Левину, каким он предстает в этой сцене, отданы мысли, выражающие заветные убеждения Толстого, пока, в самом конце 1870-х годов, не обозначились ясные признаки начинающегося перелома. Толстой словно совершенно позабыл, с какой категоричностью отрицал в молодости самую возможность построить свой отдельный спокойный и счастливый мирок. Как увлеченно доказывал в письме к «бабушке» Александрин: «Чтоб жить честно, надо рваться, путаться, биться, ошибаться, начинать и бросать». Как решительно расставался с пустыми грезами о счастье «без путаницы, труда, ошибок, начинаний, раскаяний, недовольства собой и другими».

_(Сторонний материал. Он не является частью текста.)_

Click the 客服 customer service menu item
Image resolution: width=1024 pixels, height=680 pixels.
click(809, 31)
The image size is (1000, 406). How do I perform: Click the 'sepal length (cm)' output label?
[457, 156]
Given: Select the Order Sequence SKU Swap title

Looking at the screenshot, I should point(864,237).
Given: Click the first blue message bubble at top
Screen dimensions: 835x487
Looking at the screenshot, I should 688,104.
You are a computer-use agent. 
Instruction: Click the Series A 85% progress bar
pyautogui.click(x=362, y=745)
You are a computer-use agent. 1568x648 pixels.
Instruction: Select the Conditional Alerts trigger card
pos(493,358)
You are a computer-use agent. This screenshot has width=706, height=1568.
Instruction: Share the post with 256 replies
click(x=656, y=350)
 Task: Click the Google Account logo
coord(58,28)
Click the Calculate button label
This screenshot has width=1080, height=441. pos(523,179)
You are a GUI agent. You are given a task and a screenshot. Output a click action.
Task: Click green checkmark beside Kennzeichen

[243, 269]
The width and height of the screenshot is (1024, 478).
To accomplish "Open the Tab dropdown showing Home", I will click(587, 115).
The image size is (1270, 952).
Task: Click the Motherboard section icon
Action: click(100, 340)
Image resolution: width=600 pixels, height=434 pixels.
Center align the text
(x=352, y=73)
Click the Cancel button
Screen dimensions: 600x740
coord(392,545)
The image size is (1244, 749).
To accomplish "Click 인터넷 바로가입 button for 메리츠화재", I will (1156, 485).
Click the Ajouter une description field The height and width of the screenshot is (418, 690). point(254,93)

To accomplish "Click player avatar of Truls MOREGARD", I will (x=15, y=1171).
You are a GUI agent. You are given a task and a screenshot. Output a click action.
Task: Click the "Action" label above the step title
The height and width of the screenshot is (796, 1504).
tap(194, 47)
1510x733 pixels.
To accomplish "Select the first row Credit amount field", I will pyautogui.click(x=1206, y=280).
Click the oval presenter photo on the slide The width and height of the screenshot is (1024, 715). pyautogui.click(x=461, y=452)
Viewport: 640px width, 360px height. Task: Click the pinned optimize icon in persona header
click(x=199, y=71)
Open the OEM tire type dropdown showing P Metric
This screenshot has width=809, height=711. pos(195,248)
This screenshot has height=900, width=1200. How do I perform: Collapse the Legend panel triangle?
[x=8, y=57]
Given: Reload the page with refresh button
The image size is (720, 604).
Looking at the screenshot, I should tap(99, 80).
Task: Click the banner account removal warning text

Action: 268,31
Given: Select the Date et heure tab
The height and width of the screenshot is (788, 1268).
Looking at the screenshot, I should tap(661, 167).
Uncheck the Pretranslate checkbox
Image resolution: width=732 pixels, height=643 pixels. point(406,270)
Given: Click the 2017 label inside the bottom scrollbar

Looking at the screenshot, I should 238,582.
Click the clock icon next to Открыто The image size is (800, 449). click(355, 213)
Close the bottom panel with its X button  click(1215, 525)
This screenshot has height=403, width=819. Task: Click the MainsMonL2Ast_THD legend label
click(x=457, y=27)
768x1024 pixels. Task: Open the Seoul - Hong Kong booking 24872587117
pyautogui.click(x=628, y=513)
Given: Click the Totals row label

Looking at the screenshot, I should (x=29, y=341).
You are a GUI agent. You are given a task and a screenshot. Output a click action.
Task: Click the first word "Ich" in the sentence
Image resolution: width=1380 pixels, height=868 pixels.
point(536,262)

Заблуждаться и мечтать — zu irren und zu traumen, говоря словами не раз цитируемого им в дневниках и переписке Шиллера, — было девизом его юности. Счастливый в своем семейном быте, чувствующий, что пришло время расцвета его художественного дарования, убежденный в прочности найденного им стержня жизни, Толстой как будто не нуждался в этом девизе, и слова Левина о личном интересе вполне выражали его новое верование. Однако он оставался самим собой, человеком, который без «энергии заблуждения» не мог испытывать ни веры в себя, ни творческого состояния, ни чувства полноценной жизни. Эта «земная стихийная энергия, которой выдумать нельзя», не убывала в нем и в те первые годы после написания «Войны и мира», когда он совершенно искренне был убежден, что душевное равновесие им обретено надолго, может быть, и навсегда. Он верил, что все его помыслы отныне будут отданы одному: уж конечно, не «соображением величия» да и вообще не литературе, а семье, Ясной Поляне да еще «Азбуке», которую Толстой тогда считал едва ли не самым главным делом своей жизни. Но «энергия заблуждения», пусть ее выплески оставались чаще всего незримыми, вносила творчески продуктивный беспорядок, корректируя вычерченный план жизни под доминирующим знаком личного счастья.